I have a solution to this issue, that doesn't involve disabling IPMI in ESXi or CIM.

It seems as tho, from a complete power loss (so new board, or unplugging the power) the sensor statuses are reset. So all fans are listed in a normal state.

Now, if you do not use all the fan headers, the remaining fan headers they will stay in a normal state with an RPM of 0 which seems to cause issues for ESXi (causing the /var/log/ipmi/0/sel and /var/log/ipmi/0/sel.raw file to fill up till MAINSYS is full).

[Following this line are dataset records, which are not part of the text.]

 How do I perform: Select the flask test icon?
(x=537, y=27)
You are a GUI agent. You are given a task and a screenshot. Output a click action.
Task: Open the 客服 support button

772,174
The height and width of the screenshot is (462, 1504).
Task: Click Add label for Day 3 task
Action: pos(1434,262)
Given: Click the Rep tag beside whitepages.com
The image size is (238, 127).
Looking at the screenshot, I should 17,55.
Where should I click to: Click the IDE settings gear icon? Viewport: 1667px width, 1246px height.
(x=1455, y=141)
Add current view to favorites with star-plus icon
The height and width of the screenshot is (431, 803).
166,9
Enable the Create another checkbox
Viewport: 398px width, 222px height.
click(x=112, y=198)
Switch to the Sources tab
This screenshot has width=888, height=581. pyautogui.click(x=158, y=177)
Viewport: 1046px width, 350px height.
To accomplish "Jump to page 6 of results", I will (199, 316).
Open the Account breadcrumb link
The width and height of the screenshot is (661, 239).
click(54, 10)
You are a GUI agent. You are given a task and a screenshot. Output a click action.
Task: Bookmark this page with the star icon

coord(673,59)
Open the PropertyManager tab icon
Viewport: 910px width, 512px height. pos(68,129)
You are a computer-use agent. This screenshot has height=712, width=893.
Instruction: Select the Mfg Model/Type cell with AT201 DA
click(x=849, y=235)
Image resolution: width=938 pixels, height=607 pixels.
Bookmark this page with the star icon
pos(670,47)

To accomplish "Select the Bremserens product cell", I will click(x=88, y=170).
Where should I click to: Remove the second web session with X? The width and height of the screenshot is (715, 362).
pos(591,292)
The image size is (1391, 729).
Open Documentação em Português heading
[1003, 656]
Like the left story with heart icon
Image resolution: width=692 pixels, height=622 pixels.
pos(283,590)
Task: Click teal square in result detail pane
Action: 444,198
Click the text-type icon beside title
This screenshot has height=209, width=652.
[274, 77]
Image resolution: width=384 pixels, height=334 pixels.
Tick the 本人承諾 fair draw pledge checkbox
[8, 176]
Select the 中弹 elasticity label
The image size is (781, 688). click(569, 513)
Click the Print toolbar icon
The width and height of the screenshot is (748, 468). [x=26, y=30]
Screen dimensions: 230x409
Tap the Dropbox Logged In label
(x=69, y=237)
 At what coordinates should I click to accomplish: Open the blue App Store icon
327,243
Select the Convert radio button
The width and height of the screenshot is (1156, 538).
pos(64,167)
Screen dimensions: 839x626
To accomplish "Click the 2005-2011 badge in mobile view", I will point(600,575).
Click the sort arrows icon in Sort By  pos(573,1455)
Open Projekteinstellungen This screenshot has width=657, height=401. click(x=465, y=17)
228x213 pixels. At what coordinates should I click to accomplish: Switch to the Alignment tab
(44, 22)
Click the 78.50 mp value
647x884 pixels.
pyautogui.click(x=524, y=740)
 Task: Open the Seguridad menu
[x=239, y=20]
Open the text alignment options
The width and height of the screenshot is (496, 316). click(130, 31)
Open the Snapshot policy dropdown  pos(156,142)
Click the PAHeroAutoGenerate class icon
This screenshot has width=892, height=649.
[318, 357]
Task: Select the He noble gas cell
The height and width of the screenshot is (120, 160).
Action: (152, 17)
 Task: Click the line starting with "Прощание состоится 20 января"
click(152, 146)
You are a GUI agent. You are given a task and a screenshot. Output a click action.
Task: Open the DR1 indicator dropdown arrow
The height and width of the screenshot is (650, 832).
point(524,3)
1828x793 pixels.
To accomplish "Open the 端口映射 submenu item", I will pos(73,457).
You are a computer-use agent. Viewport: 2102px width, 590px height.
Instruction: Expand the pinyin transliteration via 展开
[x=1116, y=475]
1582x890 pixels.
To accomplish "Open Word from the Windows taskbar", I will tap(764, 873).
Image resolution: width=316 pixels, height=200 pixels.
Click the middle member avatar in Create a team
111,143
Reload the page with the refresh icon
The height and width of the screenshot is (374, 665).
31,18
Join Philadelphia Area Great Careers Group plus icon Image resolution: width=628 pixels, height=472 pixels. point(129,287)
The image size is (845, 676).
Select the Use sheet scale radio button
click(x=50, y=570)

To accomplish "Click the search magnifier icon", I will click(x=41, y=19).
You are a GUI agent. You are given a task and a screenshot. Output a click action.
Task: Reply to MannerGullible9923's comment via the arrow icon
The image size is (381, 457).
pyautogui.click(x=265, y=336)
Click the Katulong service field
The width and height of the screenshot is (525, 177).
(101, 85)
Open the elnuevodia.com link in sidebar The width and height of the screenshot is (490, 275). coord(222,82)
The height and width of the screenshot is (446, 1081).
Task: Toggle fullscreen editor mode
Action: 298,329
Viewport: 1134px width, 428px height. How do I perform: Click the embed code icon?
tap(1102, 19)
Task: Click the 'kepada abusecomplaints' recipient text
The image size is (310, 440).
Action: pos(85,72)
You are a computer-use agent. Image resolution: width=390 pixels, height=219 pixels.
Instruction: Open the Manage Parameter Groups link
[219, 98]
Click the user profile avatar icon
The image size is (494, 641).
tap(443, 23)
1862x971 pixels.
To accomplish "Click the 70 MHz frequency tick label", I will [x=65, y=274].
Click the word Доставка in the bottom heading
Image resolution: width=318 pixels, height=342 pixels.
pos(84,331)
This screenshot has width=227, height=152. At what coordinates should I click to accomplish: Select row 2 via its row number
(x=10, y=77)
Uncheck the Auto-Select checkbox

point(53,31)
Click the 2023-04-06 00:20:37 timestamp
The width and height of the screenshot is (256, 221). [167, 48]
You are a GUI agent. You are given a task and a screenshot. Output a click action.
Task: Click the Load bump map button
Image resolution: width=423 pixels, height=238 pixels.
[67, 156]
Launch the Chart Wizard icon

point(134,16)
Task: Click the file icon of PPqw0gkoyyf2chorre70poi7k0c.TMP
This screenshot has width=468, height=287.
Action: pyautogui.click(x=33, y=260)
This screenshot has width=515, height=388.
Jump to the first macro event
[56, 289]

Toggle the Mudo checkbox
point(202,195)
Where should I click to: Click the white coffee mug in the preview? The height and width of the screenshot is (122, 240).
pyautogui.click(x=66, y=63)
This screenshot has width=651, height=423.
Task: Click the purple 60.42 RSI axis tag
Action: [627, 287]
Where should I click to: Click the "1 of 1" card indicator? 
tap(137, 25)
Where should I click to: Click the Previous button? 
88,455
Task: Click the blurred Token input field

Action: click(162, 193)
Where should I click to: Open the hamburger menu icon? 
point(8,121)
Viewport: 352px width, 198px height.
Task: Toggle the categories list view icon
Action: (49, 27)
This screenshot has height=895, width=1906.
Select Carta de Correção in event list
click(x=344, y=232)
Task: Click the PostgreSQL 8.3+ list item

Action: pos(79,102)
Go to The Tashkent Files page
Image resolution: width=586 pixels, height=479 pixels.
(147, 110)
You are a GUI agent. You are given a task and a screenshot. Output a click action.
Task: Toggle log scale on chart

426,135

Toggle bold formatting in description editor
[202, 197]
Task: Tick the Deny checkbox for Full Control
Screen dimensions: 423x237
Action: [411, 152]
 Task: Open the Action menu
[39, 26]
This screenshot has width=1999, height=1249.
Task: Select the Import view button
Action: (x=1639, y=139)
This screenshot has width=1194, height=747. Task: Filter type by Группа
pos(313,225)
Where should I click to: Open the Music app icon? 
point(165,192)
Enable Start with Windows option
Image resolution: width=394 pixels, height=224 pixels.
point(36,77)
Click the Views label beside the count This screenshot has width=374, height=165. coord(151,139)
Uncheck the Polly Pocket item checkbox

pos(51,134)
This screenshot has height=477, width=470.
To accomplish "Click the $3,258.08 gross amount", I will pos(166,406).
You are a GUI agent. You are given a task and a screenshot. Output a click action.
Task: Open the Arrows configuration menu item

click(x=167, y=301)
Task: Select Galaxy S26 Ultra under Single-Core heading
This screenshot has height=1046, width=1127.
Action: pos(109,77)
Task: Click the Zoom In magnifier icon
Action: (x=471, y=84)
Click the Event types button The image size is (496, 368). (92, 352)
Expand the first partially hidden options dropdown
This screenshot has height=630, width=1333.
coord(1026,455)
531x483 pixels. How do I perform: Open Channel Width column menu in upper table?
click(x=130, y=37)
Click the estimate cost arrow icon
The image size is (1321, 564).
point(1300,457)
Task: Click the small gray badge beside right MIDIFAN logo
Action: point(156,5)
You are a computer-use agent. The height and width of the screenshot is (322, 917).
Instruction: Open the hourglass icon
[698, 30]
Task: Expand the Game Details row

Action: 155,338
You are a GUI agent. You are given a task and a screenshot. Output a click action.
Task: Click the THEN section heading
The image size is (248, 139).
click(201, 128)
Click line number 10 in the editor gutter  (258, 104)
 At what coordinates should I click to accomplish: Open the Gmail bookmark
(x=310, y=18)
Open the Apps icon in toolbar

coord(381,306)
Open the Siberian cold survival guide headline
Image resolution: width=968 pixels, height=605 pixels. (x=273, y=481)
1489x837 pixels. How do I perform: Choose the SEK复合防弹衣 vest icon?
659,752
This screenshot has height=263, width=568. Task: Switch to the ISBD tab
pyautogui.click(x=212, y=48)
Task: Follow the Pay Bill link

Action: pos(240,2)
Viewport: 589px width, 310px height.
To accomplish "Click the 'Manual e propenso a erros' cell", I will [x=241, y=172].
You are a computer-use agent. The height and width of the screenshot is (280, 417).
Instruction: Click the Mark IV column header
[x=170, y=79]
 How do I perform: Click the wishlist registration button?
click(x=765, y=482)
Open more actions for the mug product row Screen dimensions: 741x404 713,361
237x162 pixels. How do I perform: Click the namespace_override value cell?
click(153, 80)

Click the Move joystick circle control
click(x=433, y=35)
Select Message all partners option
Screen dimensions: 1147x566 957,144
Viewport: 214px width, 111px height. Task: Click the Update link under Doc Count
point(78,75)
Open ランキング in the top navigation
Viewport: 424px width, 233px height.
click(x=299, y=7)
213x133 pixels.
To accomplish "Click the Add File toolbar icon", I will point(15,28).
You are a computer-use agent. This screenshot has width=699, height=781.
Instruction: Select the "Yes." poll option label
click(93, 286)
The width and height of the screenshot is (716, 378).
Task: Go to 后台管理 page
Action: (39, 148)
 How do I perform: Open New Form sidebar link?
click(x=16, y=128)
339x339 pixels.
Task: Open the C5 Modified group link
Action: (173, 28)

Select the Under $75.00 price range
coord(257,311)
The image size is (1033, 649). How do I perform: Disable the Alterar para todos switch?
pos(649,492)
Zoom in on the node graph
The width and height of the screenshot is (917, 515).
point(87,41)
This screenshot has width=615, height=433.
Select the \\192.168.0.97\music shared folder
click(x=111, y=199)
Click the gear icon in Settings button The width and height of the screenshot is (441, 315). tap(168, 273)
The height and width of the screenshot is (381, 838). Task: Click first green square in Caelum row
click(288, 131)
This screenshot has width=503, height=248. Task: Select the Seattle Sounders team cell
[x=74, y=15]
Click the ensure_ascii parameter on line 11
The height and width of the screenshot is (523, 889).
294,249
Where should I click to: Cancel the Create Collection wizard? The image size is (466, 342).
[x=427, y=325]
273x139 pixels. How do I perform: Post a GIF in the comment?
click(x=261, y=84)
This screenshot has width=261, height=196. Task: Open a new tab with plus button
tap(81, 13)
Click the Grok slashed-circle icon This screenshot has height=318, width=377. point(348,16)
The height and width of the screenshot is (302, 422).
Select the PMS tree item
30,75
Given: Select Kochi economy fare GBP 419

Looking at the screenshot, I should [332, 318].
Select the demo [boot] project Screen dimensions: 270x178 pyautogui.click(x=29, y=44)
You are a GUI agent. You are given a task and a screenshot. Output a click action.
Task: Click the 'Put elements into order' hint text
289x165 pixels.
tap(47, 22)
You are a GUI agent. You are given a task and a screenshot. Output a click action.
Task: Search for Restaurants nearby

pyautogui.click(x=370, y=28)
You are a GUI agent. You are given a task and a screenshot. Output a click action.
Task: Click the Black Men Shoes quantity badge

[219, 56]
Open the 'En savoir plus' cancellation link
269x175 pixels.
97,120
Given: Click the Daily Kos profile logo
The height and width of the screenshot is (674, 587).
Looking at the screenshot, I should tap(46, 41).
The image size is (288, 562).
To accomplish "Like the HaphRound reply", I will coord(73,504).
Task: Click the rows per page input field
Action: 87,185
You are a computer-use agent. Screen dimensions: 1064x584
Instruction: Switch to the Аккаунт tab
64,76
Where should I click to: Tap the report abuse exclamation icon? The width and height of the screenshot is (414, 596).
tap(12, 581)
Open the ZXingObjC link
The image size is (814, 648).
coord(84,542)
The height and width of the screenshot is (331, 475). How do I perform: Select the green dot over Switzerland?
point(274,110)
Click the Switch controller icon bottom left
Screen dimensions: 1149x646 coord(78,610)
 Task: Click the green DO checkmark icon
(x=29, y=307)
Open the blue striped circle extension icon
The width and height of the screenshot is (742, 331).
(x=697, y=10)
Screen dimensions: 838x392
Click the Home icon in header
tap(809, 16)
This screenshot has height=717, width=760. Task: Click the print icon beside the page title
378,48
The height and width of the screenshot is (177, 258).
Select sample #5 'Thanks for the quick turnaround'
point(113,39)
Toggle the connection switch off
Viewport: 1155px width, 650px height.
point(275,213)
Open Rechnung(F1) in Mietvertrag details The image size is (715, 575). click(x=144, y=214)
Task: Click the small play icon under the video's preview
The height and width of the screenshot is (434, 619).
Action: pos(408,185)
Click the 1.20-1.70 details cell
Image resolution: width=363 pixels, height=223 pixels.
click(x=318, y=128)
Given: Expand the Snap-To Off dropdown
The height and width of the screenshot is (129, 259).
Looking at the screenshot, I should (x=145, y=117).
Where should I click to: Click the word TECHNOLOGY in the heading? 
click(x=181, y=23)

So the solution is to either:

a) use all the fan headers if you have room for the fans

b) boot the machine to the bios and sit there, then take a spare fan, or one you're already got plugged in and plug it into each unused fan header, wait a few seconds, then unplug it.

The effect of doing (b) will cause an alert on the unused fan headers causing them to go into a Lower Non-recoverable state, and have a red box in the IPMI page under sensor readings. Depending on the number of fans you're not using, you'll have 3 events per fan in your event log now (and subsequently, the sel and sel.raw will have these as well but will no longer grow).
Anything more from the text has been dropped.